The survey further revealed that 41% of participants admitted to making late payments on BNPL loans in the past year, up from 34% the previous year.
Matt Schulz, chief consumer finance analyst at Lending Tree, noted that most respondents who reported late payments were only behind by a week or less.
“Many individuals are struggling financially and seeking ways to stretch their budgets,” Schulz explained. “With inflation remaining a significant issue and interest rates still high, the ongoing uncertainty surrounding tariffs and economic stability is leading people to explore all available options to manage their expenditures.”
“For many, this translates into an increased reliance on buy now, pay later loans, for better or worse,” he added.

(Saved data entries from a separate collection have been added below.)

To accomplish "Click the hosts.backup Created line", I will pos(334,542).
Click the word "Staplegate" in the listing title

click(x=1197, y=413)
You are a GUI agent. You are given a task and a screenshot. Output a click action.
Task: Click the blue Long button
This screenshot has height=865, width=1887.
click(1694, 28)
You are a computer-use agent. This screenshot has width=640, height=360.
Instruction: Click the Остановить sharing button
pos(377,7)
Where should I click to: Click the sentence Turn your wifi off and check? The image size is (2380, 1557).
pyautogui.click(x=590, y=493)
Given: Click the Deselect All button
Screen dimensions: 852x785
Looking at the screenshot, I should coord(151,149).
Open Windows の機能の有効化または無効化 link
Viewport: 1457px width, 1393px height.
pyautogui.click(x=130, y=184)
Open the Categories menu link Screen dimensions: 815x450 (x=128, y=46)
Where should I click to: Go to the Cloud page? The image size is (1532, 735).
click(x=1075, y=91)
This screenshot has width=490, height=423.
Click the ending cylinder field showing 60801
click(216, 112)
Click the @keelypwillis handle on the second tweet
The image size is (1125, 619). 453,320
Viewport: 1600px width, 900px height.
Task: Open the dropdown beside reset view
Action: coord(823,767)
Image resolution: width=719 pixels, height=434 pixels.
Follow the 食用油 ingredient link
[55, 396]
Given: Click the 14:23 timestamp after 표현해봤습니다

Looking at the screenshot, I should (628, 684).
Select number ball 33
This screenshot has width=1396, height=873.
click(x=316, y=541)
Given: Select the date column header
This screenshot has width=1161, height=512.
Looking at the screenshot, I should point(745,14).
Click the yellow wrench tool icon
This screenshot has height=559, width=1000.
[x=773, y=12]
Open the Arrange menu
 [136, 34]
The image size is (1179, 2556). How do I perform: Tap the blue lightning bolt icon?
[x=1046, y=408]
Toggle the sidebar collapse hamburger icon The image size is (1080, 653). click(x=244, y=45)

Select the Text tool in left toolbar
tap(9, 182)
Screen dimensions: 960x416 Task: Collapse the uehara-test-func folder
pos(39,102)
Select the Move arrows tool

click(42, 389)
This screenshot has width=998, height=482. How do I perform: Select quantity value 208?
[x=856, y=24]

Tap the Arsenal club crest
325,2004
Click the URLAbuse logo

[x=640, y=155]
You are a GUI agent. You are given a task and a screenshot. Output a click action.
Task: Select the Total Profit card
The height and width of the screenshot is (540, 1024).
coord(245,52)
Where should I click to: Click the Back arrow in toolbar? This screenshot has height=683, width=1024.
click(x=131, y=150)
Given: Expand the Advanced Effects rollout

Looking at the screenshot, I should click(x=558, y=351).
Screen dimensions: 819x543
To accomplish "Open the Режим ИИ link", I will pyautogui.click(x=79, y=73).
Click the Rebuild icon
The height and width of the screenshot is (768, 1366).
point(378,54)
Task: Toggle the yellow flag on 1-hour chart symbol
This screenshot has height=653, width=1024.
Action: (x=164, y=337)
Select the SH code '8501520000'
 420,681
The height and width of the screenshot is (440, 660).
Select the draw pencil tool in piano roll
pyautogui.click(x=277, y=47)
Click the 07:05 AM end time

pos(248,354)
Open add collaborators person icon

While Schulz refrained from labeling these trends as indicators of an impending recession, he did emphasize that conditions are likely to deteriorate before they improve.
“I anticipate things may worsen, at least in the near future,” Schulz remarked. “I don’t see many reasons to expect an improvement in these numbers in the immediate term.”
Buy now, pay later loans allow consumers to break down purchases into smaller payments, making them a popular alternative to credit cards that typically charge interest. However, consumers may incur substantial fees if payments are late, and problems can arise if they take on multiple loans simultaneously. The survey indicated that 60% of BNPL users have multiple loans outstanding, with nearly a quarter holding three or more at the same time.
“It’s crucial for users to exercise caution with these services, as they can be valuable interest-free options for managing finances, but mismanagement carries significant risks,” Schulz cautioned. “People should approach these loans with caution.”
Lending Tree’s findings align with recent revelations from Billboard, which noted that approximately 60% of general admission attendees at Coachella financed their tickets through buy now, pay later loans. This has sparked discussions regarding the current state of the economy and consumer reliance on debt to maintain lifestyles. Additionally, DoorDash’s recent announcement about accepting BNPL financing from Klarna for food deliveries has prompted jokes about consumers financing everyday meals like burgers and burritos.
Despite facing persistent inflation and high-interest rates, consumers have managed relatively well in recent years, buoyed by a strong job market and wage growth that has kept pace with inflation for some. However, major companies like Walmart and Delta Airlines have recently indicated a shift in this dynamic, reporting a decline in consumer demand and adjusting their sales forecasts downward.